* **Information given**:
>> start

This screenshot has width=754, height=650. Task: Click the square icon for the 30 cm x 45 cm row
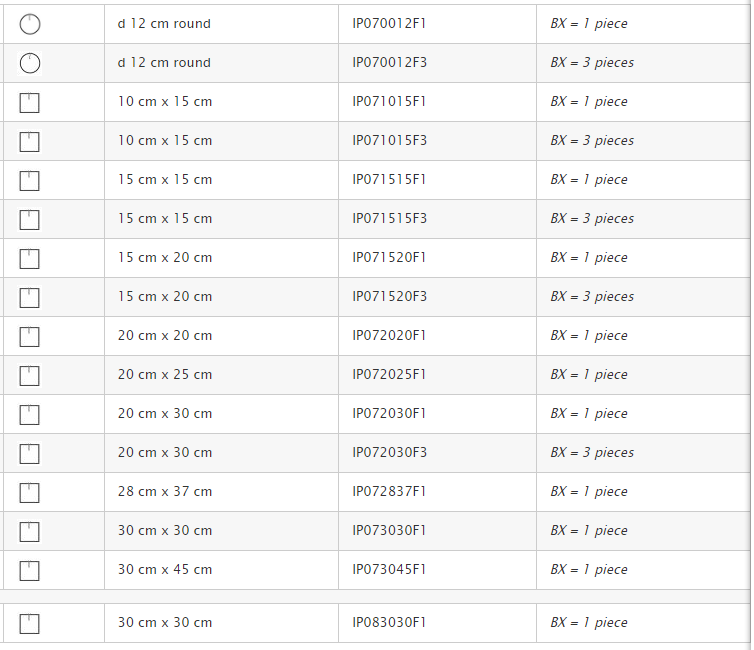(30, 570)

>> end
>> start

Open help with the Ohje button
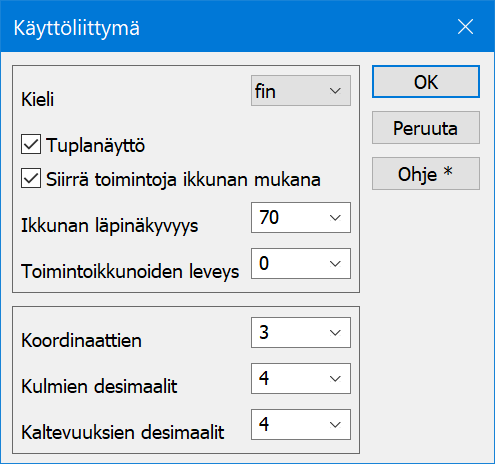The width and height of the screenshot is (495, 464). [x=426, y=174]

>> end
>> start

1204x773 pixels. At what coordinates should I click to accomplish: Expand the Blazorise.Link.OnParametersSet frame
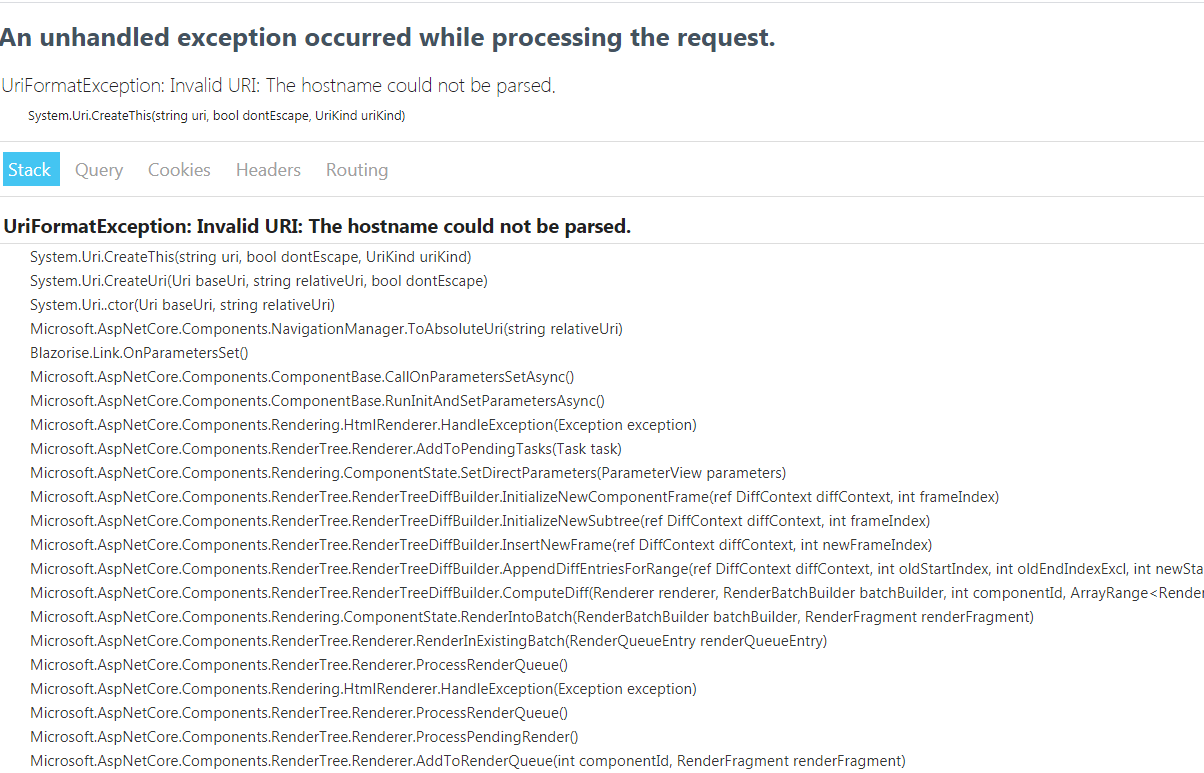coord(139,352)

>> end

Between the lines holding "1204x773 pixels. At" and "coord(139,352)", inclusive, switch "Expand" to "Collapse" and reproduce those rows with no other changes, leaving out the pictures.

1204x773 pixels. At what coordinates should I click to accomplish: Collapse the Blazorise.Link.OnParametersSet frame
coord(139,352)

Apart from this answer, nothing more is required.